§ The exercise
Copy out all of the records below word for word, leaving out the pictures.

§ Material for this exercise
>>>>>

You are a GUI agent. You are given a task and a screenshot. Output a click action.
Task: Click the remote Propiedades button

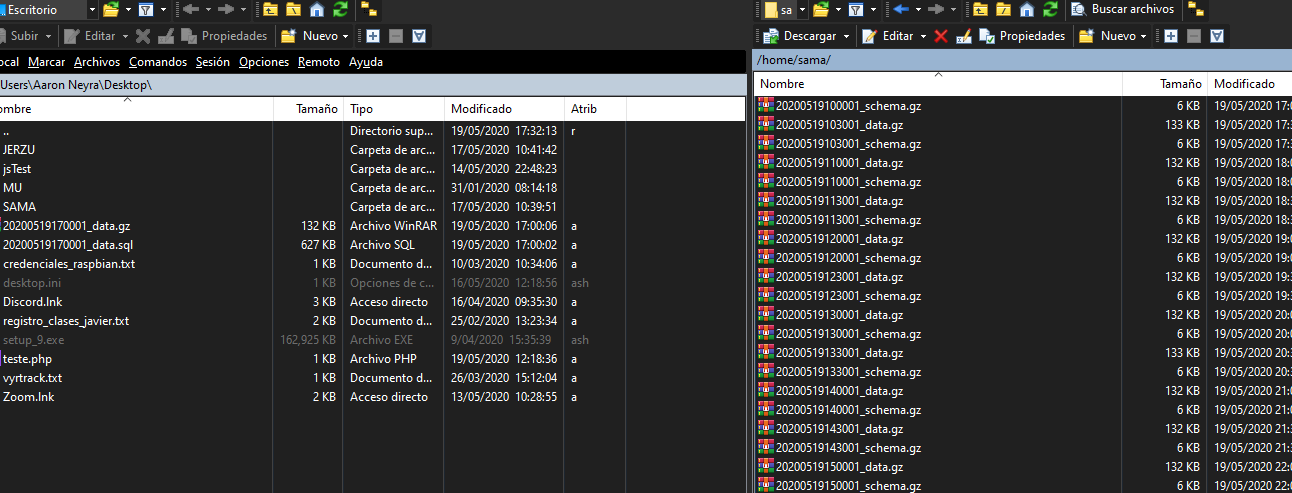1022,36
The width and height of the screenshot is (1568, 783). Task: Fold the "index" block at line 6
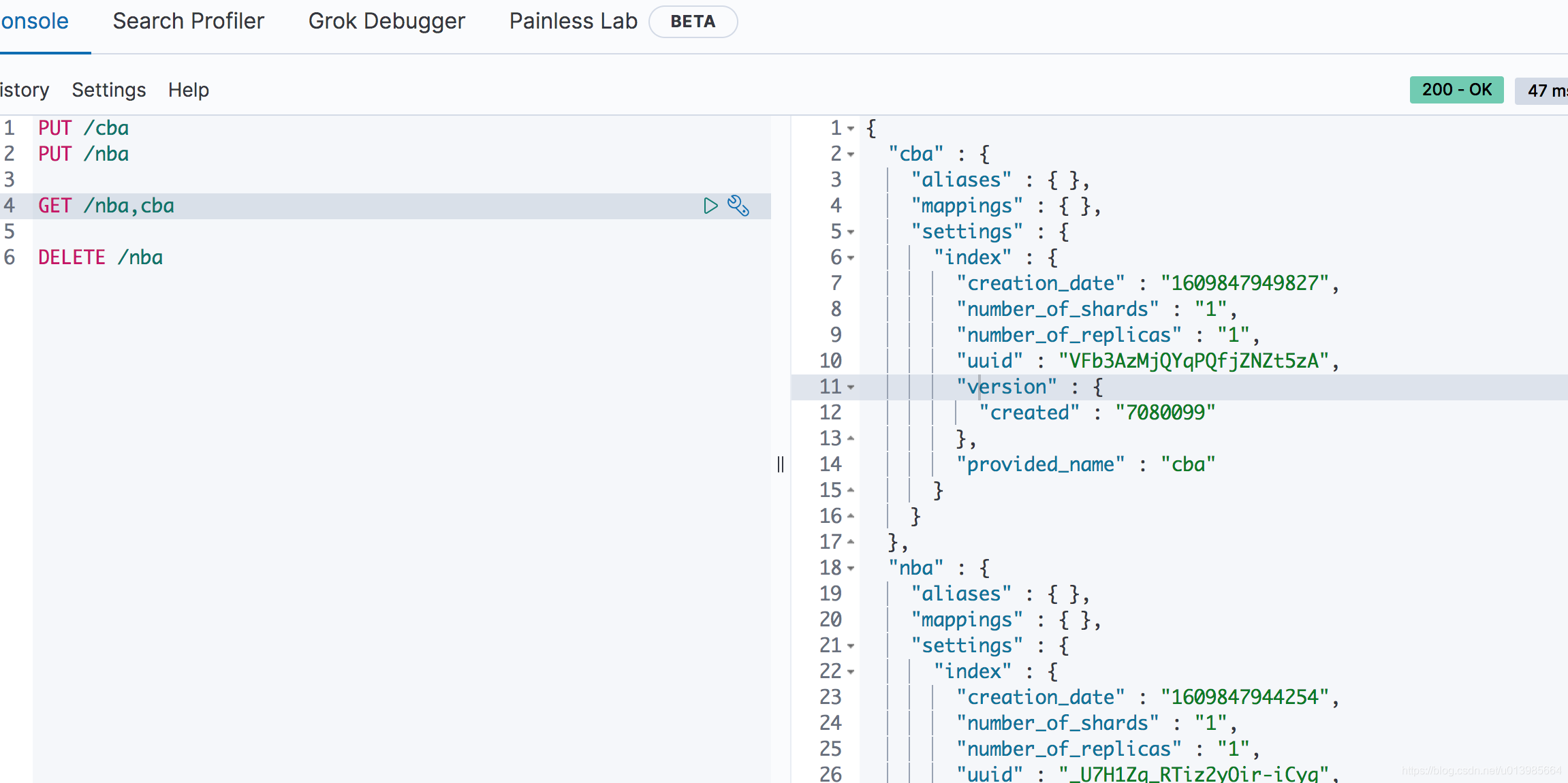click(851, 258)
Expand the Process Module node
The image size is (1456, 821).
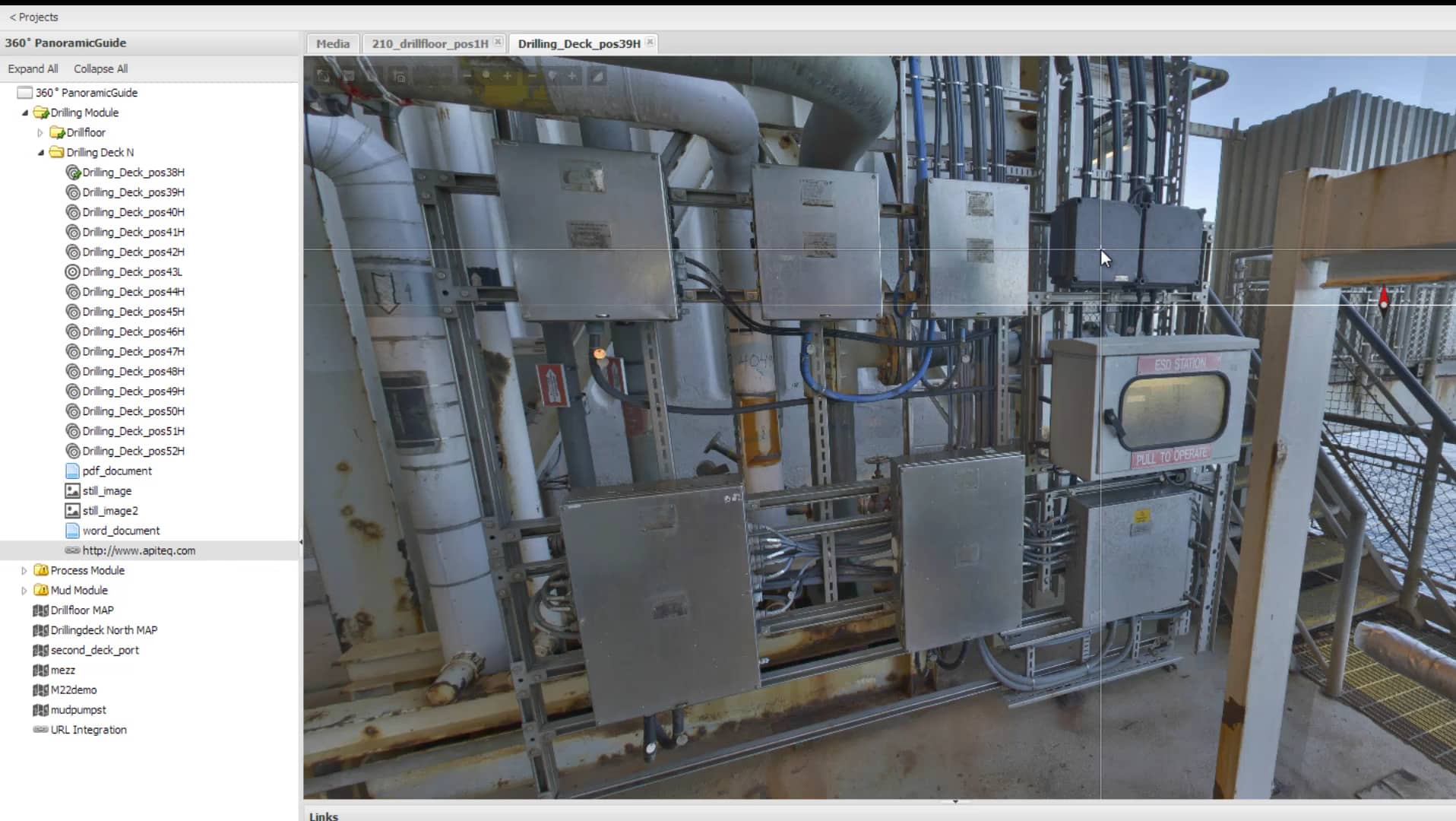click(x=24, y=570)
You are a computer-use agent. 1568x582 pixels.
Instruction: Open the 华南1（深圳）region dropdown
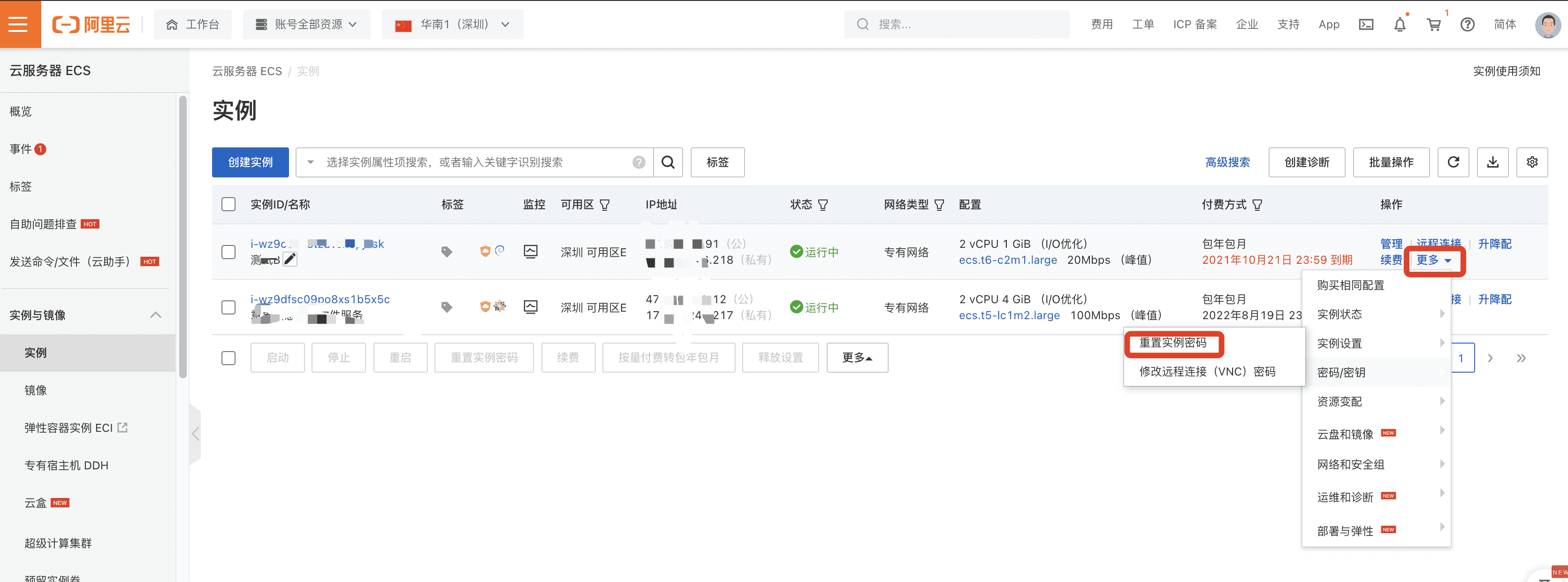point(452,24)
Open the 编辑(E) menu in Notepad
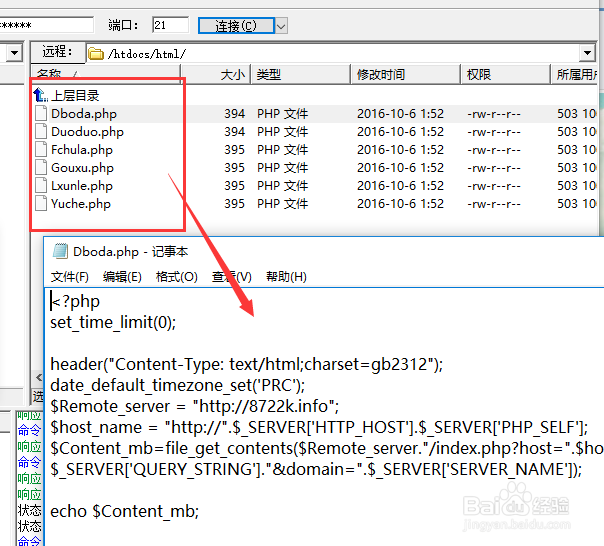Viewport: 604px width, 546px height. [x=122, y=277]

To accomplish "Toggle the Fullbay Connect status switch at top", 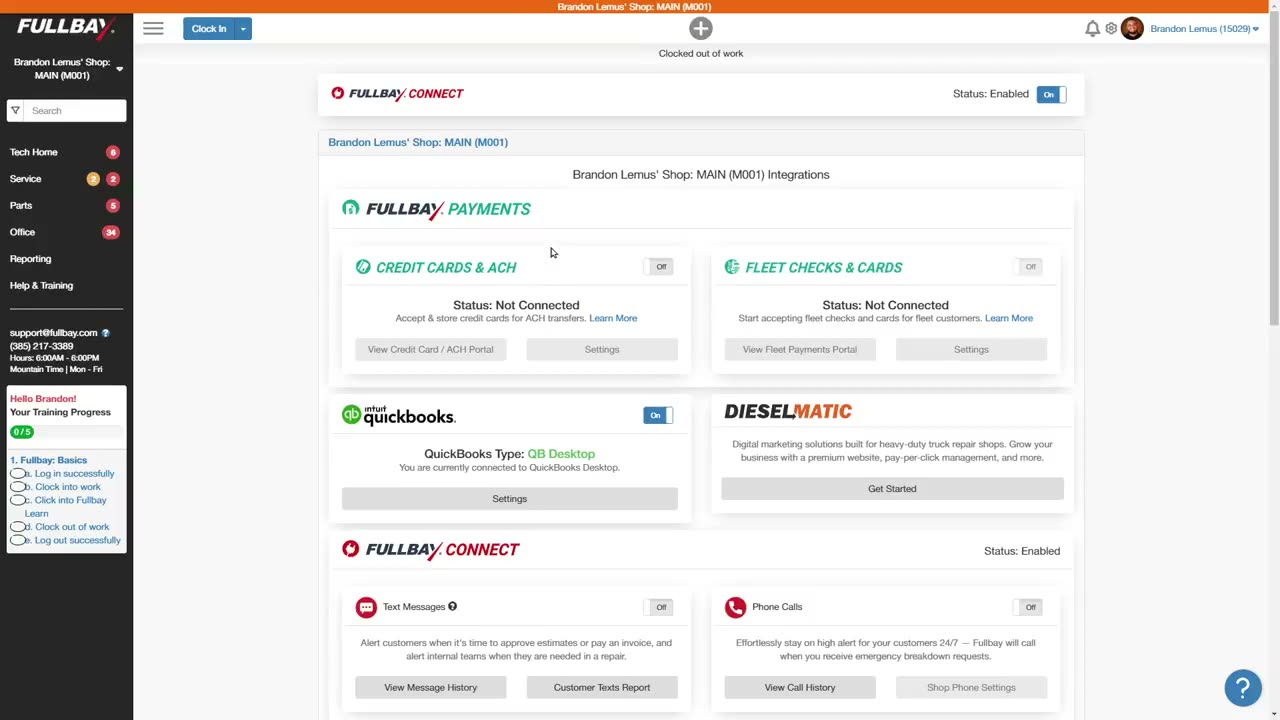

<<<<<

§ Result for this task
You are a GUI agent. You are given a task and a screenshot. Output a click action.
Task: Click the remote Propiedades button

1022,36
The width and height of the screenshot is (1568, 783). Task: Fold the "index" block at line 6
click(851, 258)
Expand the Process Module node
The image size is (1456, 821).
click(x=24, y=570)
You are a computer-use agent. 1568x582 pixels.
Instruction: Open the 华南1（深圳）region dropdown
point(452,24)
Open the 编辑(E) menu in Notepad
Viewport: 604px width, 546px height. [x=122, y=277]

To accomplish "Toggle the Fullbay Connect status switch at top", 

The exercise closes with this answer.